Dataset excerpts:
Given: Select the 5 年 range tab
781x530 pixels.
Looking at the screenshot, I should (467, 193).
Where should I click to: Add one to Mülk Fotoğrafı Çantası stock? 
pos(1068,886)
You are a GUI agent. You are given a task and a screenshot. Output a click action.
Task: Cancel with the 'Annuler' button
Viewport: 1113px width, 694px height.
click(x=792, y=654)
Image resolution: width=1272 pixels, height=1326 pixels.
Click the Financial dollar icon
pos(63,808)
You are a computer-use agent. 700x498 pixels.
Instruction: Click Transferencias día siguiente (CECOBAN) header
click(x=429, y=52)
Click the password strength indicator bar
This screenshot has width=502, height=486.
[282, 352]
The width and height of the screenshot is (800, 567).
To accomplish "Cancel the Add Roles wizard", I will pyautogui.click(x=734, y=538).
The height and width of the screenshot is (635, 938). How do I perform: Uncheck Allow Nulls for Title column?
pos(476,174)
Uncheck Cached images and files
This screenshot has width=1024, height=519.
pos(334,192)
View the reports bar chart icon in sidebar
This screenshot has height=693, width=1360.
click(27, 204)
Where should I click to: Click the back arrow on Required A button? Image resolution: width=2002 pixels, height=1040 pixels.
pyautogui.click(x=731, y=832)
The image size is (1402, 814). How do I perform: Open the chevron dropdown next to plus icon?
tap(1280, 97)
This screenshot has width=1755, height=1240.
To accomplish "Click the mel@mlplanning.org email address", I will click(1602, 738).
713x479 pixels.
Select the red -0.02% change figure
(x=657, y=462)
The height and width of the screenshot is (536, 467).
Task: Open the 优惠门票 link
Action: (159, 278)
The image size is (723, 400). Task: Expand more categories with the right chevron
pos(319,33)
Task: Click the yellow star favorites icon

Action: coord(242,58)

What needs to be done: Every line in the data that holds "will" should be copied out.

Task answer:
To accomplish "Cancel the Add Roles wizard", I will pyautogui.click(x=734, y=538).
To accomplish "Click the mel@mlplanning.org email address", I will click(1602, 738).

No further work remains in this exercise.